_Selection_.
● ● ● ● ●

3.             Issuance; Registration; Transfer; Exchange; Replacement; Cancellation; etc.

3.1          Original Issue of Warrants; Form of Warrant Certificates.

3.1.1       Certificates representing the $4.00 Warrants and the $5.00 Warrants (the “Warrant Certificates” ) shall be substantially in the forms of Exhibit A-1 or Exhibit A-2 , respectively, the provisions of which are incorporated herein, and shall be signed by, or bear the facsimile signature of, the Chief Executive Officer or the President, and the Treasurer, Secretary or Assistant Secretary of the Company, and shall bear such other insertions, letters, numbers, legends or marks of identification as the Company and the Warrant Agent deem appropriate, required or permitted by this Agreement.  In the event the person whose facsimile signature has been placed upon any Warrant shall have ceased to serve in the capacity in which such person signed the Warrant before such Warrant is issued, it may be issued with the same effect as if he or she had not ceased to be such at the date of issuance.  The seal of the Company may be in the form of a facsimile thereof and may be impressed, affixed, imprinted or otherwise reproduced on the Warrant Certificates.  Typographical and other minor errors or defects in any such facsimile signature shall not effect the validity or enforceability of any Warrant which has been countersigned and delivered by the Warrant Agent.  Warrant Certificates shall be countersigned by the Warrant Agent and shall not be valid for any purpose unless so countersigned.  Warrant Certificates shall be dated the date of countersignature by the Warrant Agent.

● ● ● ● ●

_Extracted information_.
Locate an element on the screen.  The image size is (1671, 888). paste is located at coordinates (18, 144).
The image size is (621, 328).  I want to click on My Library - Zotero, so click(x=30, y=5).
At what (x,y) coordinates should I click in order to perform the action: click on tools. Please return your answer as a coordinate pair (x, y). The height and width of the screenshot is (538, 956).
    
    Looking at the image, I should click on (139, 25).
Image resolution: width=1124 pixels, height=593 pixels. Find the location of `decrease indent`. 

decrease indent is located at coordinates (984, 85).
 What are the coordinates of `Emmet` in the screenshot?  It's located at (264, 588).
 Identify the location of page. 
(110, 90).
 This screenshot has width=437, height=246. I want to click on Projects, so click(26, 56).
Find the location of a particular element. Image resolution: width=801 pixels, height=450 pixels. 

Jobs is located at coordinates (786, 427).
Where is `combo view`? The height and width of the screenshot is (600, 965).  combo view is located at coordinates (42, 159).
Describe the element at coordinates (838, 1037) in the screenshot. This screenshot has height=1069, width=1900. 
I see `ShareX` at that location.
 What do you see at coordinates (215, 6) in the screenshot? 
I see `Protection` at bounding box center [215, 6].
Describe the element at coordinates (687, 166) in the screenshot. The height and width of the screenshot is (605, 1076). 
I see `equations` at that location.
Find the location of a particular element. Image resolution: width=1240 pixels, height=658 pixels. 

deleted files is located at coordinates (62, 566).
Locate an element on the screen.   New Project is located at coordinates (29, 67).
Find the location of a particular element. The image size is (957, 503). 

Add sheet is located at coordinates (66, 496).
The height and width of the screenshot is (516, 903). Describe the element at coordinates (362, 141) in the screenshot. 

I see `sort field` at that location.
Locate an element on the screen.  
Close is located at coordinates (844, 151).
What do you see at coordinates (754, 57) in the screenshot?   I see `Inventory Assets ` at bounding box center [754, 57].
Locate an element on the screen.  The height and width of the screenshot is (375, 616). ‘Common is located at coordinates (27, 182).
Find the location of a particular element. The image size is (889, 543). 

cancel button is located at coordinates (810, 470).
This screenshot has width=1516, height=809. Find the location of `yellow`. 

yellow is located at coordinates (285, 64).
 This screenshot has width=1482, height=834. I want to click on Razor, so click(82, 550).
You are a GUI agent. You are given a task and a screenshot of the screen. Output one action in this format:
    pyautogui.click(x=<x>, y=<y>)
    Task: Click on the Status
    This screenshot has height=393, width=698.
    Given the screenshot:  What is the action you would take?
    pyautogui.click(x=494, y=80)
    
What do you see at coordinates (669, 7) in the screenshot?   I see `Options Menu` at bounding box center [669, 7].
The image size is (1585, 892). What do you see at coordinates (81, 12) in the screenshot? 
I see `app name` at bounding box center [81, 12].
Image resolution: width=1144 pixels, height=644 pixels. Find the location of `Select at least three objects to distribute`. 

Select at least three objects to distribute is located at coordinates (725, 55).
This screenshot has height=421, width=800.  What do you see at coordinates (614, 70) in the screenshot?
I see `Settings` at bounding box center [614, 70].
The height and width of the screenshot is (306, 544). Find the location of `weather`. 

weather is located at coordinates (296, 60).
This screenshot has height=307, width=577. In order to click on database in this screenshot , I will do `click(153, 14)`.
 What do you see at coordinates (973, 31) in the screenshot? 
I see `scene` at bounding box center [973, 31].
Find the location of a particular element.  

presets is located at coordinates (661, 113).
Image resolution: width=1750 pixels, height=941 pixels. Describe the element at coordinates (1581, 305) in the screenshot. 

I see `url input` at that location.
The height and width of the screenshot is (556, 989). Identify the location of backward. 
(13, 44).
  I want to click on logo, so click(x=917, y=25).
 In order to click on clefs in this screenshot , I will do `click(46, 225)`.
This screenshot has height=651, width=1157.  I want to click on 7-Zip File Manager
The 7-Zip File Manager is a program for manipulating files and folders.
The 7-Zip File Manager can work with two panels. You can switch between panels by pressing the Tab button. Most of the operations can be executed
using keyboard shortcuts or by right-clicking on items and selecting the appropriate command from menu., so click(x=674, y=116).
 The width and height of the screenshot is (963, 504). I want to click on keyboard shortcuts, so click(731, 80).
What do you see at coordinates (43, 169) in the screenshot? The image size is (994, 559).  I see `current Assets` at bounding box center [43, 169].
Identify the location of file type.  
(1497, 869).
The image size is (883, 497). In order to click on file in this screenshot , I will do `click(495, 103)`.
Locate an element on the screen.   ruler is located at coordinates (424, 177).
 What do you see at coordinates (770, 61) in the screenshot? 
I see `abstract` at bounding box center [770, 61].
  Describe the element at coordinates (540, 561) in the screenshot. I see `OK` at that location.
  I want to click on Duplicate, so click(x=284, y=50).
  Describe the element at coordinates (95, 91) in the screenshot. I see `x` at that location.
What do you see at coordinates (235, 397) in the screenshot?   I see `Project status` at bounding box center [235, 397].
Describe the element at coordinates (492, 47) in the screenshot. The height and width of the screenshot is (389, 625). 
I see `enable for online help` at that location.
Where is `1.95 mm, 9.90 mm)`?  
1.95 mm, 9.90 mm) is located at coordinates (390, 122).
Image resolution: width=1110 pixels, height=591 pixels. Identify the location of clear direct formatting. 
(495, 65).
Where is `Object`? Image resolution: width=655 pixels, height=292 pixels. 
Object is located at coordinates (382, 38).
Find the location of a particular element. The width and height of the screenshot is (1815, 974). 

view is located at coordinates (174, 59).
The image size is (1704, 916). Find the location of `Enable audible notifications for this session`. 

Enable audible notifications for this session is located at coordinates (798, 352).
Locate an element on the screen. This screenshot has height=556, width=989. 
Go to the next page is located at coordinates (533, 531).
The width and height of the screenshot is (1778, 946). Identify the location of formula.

● ● ● ● ●

Carry the warrant agreement section on issuing warrant certificates forward, starting right after its last sentence.

3.1.2       Contemporaneously with the Closing Date (as such term is defined in the Purchase Agreement), upon written instruction by the Company to the Warrant Agent, the Warrant Agent will countersign for original issue $4.00 Warrants to purchase up to an aggregate of 58,333,275 shares of Common Stock and $5.00 Warrants to purchase up to an aggregate of 58,333,275 shares of Common Stock.  Contemporaneously with the Additional Closing Date (as such term is defined in the Purchase Agreement), upon written instruction by the Company to the Warrant Agent, the Warrant Agent will countersign for original issue $4.00 Warrants to purchase up to an aggregate of 8,749,992 shares of Common Stock and $5.00 Warrants to purchase up to an aggregate of  8,749,992 shares of Common Stock.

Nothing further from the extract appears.